Le roi se sent las, mais plein de la légitime satisfaction de celui qui a accompli son devoir. Il s'assoit sur le créneau et, adossé au merlon, se laisse bercer par la vie qui résonne en contrebas. Son regard errant s'arrête sur ses mains oisives. Une longue entaille balafre la main gauche à laquelle il manque deux doigts. Cachée sous la riche étoffe de la manche, la cicatrice monte jusqu'à l'articulation du coude, qui a depuis longtemps perdu sa souplesse. Nombreux ont été les combats.

Il est né au sein d'un royaume déchiré, divisé par les querelles, ravagé par les fléaux, où régnaient la crainte et l'incertitude du lendemain. Dès son plus jeune âge, il avait dû affronter l'adversité, et il l'avait fait avec vigueur et courage.

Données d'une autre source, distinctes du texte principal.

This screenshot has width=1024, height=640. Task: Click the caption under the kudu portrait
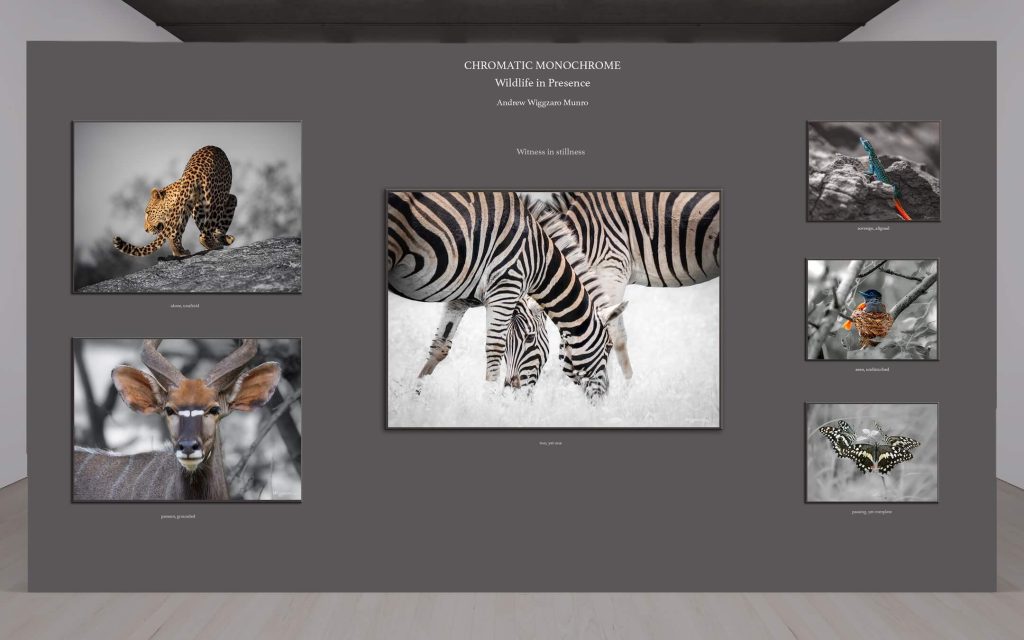pyautogui.click(x=178, y=516)
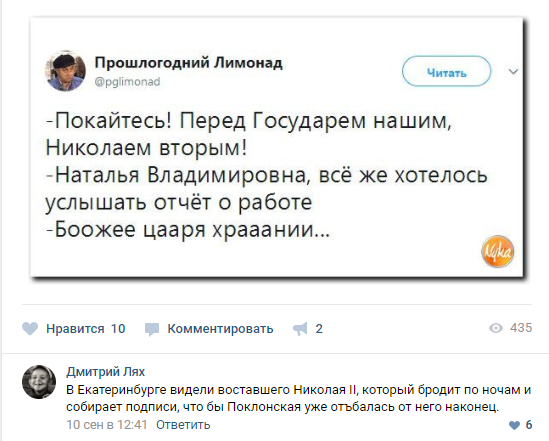This screenshot has width=549, height=441.
Task: Click Комментировать to write a comment
Action: tap(220, 329)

Les champs aujourd'hui verdoyants n'étaient alors que friches. Terrorisés par les guerres et les razzias, les paysans avaient fui, et la terre à l'abandon ne portait que de chétives moissons. Il était rare d'assouvir sa faim. Les greniers étaient vides. L'ennemi était aux portes. Délaissant ses jeux, le trop jeune monarque s'était lancé dans l'inévitable affrontement. Et comme il est ardu de vivre en paix avec des gens qui aspirent à votre perte, il avait passé sa jeunesse à guerroyer contre Begorf le dément, Zorme la tordue et Dolfi le sanguinaire...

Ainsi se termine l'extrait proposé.